- Данный отрывок -
Как ни странно, но именно из-за Бена, наименее коммуникабельного из всей троицы, сторонние наблюдатели воспринимали Cornwall Capital как традиционного институционального инвестора. Он знал механику торговых залов на Уолл-стрит и понимал, во что обходится Чарли и Джейми их образ несерьезных инвесторов или, как выразился сам Бен, образ «гаражного хедж-фонда». Самыми долгосрочными опционами, доступными индивидуальным инвесторам на публичных биржах, были LEAPS, опционы на обыкновенные акции на два с половиной года. Однажды Бен предложил Чарли и Бену: «Знаете, если бы вы проявили себя серьезными институциональными инвесторами, то могли бы позвонить в Lehman Brothers или Morgan Stanley и купить восьмилетние опционы на все что угодно. Как вам нравится такая перспектива?»

- Что сделать -
**1)** Согласуются ли с отрывком о Cornwall Capital утверждения (a), (b) и (c)? На каждое ответьте «да» или «нет» и приведите точную цитату из отрывка, которая это решает.
(a) Бен был наименее коммуникабельным из троицы.
(b) LEAPS были опционами на обыкновенные акции сроком на пять лет.
(c) Бен не разбирался в механике торговых залов на Уолл-стрит.
**2)** Переведите на английский предложение из отрывка о Cornwall Capital: «Самыми долгосрочными опционами, доступными индивидуальным инвесторам на публичных биржах, были LEAPS, опционы на обыкновенные акции на два с половиной года».
Строки к этой работе отношения не имеют.

- Исходные данные -
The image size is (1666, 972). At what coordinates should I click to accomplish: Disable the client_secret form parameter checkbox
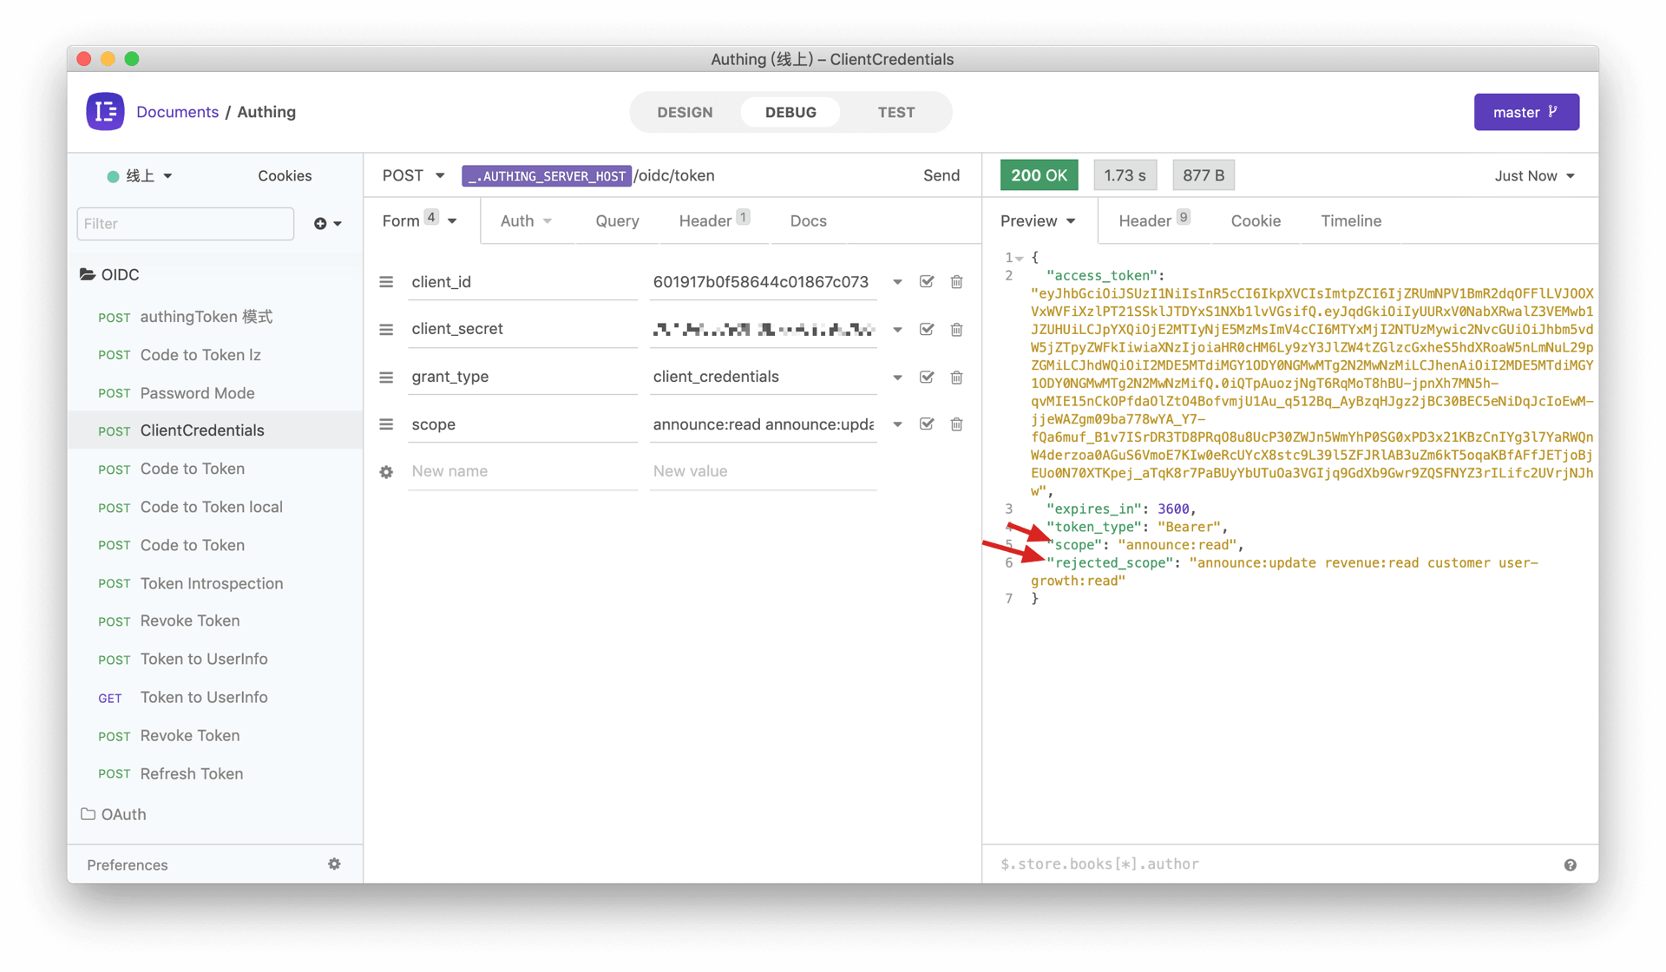coord(927,330)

- Ответы по заданиям -
**1)**
(a) Да: «именно из-за Бена, наименее коммуникабельного из всей троицы».
(b) Нет: «LEAPS, опционы на обыкновенные акции на два с половиной года».
(c) Нет: «Он знал механику торговых залов на Уолл-стрит».

**2)** The longest-term options available to individual investors on public exchanges were LEAPS, two-and-a-half-year options on common stock.